The Fed’s Wall Street pay fix

  • Share
  • Read Later

I was a little nonplussed this morning when I read the not-very-shocking WSJ article that came with the shocking headline, “Bankers Face Sweeping Curbs on Pay.” In the pre-Murdoch era that would have been a 600-word story on page A24, headlined “Fed Mulls Pay Guidelines.”

What’s happening is that the Federal Reserve is contemplating a rule that would allow bank examiners to veto compensation policies that they think encourage undue risk-taking. The rule hasn’t been formally proposed yet, but as described by the WSJ it would call for the Fed to weigh in not on individual paychecks but on bank-wide plans. As a practical matter this will mean nudging banks toward linking bonuses to long-term performance rather than one-year performance, and spreading payouts over several years. The banks are already headed in that direction now, and the real test will probably be some years down the road when Ponzi finance is back in fashion. But it is something that hasn’t been tried before, and off the top of my head I can come up with three different things it might mean.

1) People in Washington listen to Lucian Bebchuk. For a while now, the Harvard Law prof has been pushing the argument that if bank regulators have a say over lending practices they ought to have a say over pay, too. Now he appears to be getting his way.

2) The Fed is jumping in to keep Congress from passing less flexible, more draconian pay rules. That’s how Evan Newmark saw it this morning at WSJ.com.

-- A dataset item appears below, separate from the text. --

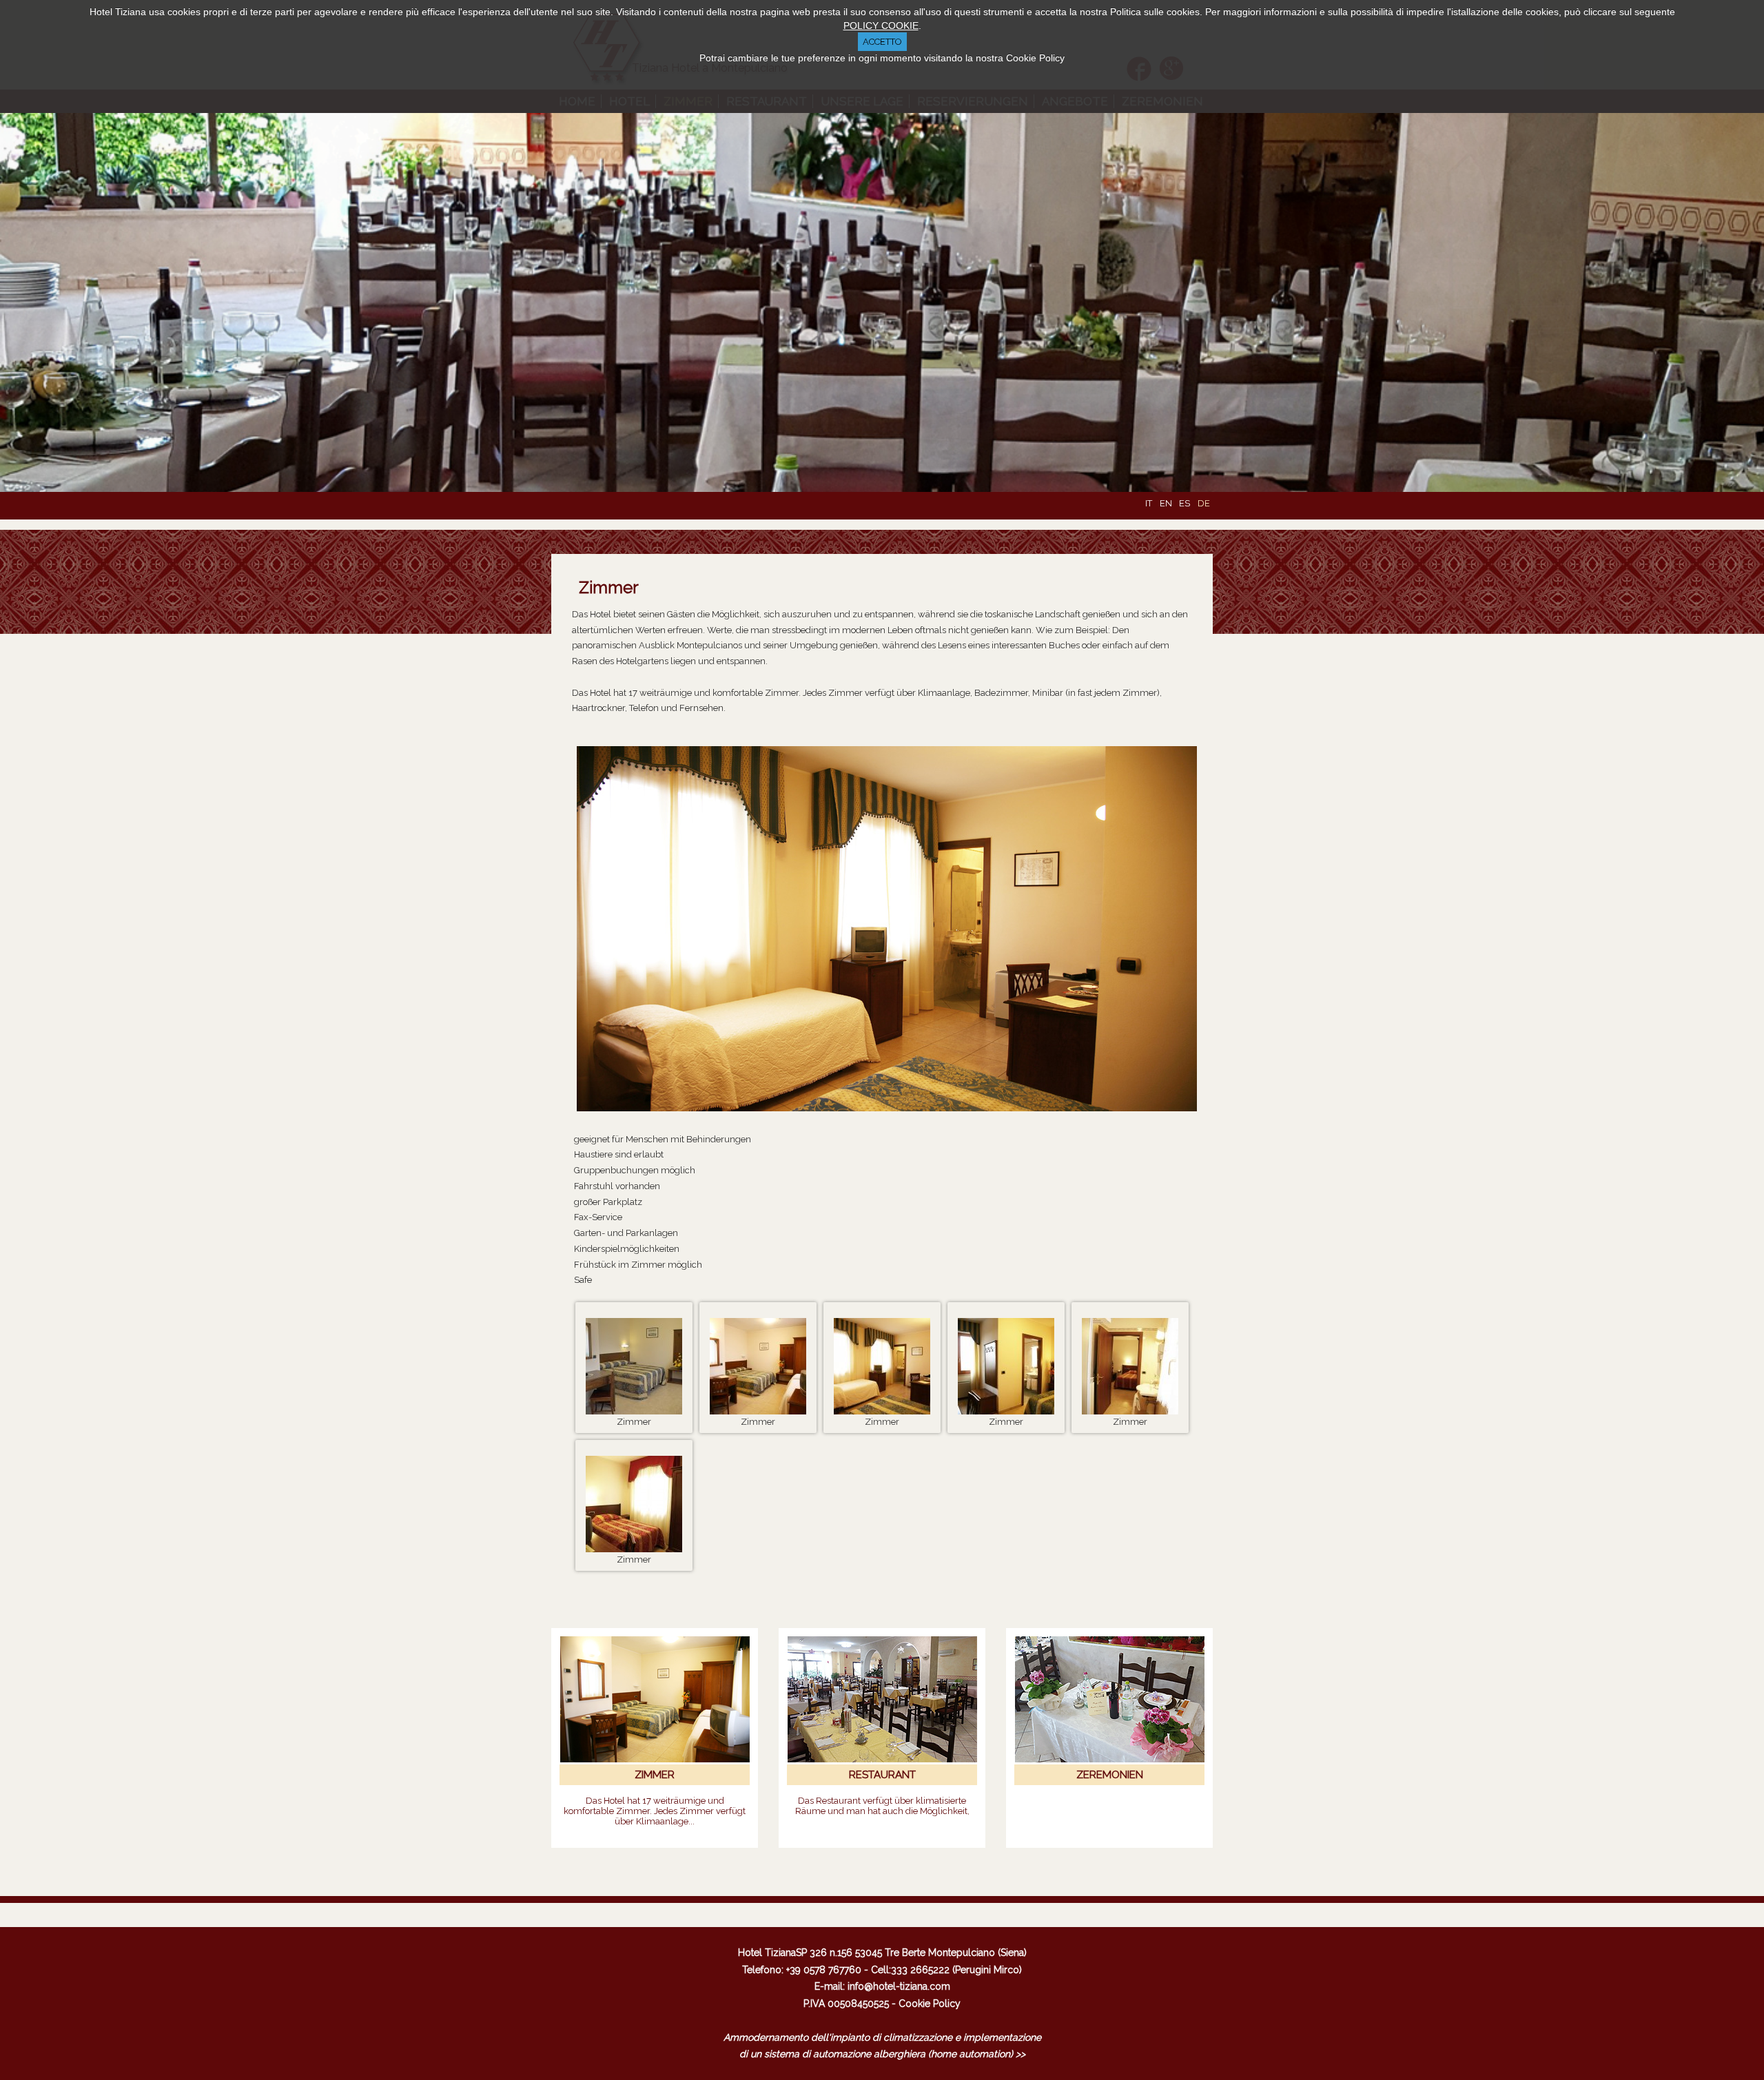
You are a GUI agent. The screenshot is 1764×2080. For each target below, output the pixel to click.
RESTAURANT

3) This is a backdoor way of getting at the “too big to fail” problem. The pay rules are aimed mainly at big New York banks with big investment banking operations. They might have the effect of accelerating the movement of top investment bankers and traders from big banks to boutique firms and hedge funds that won’t be subjected to so much scrutiny. Those small fry will then grab market share from the biggies, and the too-big-to-fail will get smaller. Maybe.